PASSAGE FOR REVIEW:
________________________

Piriformis syndrome is a chronic condition arising from the piriformis muscle. This muscle causes pain locally in the buttock. However, given its closeness to the sciatic nerve, we think it also causes irritation of the nerve. So, what is piriformis syndrome and how can you treat it?
What is the piriformis muscle?
This muscle is located at the back of the hip joint. Its primary function is to rotate the hip to the outside (external rotation). Importantly, the large sciatic nerve that supplies the lower leg leaves the buttock by passing under the muscle. So, we think part of the piriformis syndrome is related to irritation of the nerve as it passes under the piriformis muscle.
Although somewhat controversial, we think that tightness of the piriformis muscle can lead to problems. Some people have an anatomical variation where the muscle and nerve are close together or tethered to each other. So, we suspect that in these people, the nerve can be irritated by the muscle.
Symptoms of piriformis syndrome
Common symptoms of piriformis syndrome include:
- pain in the buttocks
- pins and needles and/or numbness in the lower leg
- tenderness on pressing of the muscle and reproduction of pain with pressure
Overall, it is important to see a doctor to confirm the cause of buttock pain.

________________________

MATERIAL PROVIDED:
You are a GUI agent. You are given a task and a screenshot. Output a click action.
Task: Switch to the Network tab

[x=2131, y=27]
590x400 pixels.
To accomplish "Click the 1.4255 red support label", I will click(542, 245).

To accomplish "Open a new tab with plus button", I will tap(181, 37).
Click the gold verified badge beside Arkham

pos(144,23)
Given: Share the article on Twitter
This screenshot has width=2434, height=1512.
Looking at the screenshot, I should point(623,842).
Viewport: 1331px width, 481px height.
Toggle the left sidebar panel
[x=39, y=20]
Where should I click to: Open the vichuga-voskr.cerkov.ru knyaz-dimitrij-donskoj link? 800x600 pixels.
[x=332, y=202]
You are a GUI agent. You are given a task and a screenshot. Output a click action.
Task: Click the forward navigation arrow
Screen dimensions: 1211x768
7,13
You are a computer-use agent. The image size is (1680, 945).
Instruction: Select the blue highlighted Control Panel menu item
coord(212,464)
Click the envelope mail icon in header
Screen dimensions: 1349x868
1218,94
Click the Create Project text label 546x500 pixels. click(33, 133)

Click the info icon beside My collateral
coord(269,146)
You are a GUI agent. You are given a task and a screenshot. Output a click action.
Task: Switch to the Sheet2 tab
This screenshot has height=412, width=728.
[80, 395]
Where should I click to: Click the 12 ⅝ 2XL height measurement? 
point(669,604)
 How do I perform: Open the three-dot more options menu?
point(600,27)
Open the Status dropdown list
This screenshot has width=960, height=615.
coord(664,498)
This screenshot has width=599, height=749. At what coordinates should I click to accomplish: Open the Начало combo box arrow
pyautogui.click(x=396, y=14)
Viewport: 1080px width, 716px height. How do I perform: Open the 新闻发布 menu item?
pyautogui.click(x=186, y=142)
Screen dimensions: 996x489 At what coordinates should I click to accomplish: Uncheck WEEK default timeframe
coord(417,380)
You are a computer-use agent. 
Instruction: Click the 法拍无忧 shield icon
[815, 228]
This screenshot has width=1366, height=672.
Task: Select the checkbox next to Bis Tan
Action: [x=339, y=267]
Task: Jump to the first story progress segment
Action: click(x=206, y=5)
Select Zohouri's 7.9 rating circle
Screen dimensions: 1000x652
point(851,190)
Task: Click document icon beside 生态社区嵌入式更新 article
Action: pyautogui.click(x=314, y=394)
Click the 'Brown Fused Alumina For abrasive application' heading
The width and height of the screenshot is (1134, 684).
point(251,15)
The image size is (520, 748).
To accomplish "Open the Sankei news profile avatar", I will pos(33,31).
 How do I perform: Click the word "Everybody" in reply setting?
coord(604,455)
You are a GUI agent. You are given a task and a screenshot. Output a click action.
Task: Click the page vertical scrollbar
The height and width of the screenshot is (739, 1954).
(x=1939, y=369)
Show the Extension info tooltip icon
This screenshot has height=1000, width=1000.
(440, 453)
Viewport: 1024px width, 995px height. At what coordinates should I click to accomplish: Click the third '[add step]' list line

________________________

STUDY QUESTIONS:
- A) Answer each question from the passage on piriformis syndrome:
(i) What is the primary function of the piriformis muscle?
(ii) By what route does the sciatic nerve leave the buttock?
(iii) Which symptom listed in the passage affects the lower leg?
- B) Using the passage on piriformis syndrome, explain in one to three sentences why the condition is thought to involve irritation of the sciatic nerve.
The records have nothing to do with the text.

RESULTS OF THE EXERCISE:
- A)
(i) It rotates the hip to the outside (external rotation).
(ii) It passes under the piriformis muscle.
(iii) Pins and needles and/or numbness in the lower leg.

- B) The sciatic nerve leaves the buttock by passing under the piriformis muscle, so the muscle is close to the nerve. In some people an anatomical variation puts the muscle and nerve close together or tethers them to each other, so the muscle is suspected of irritating the nerve.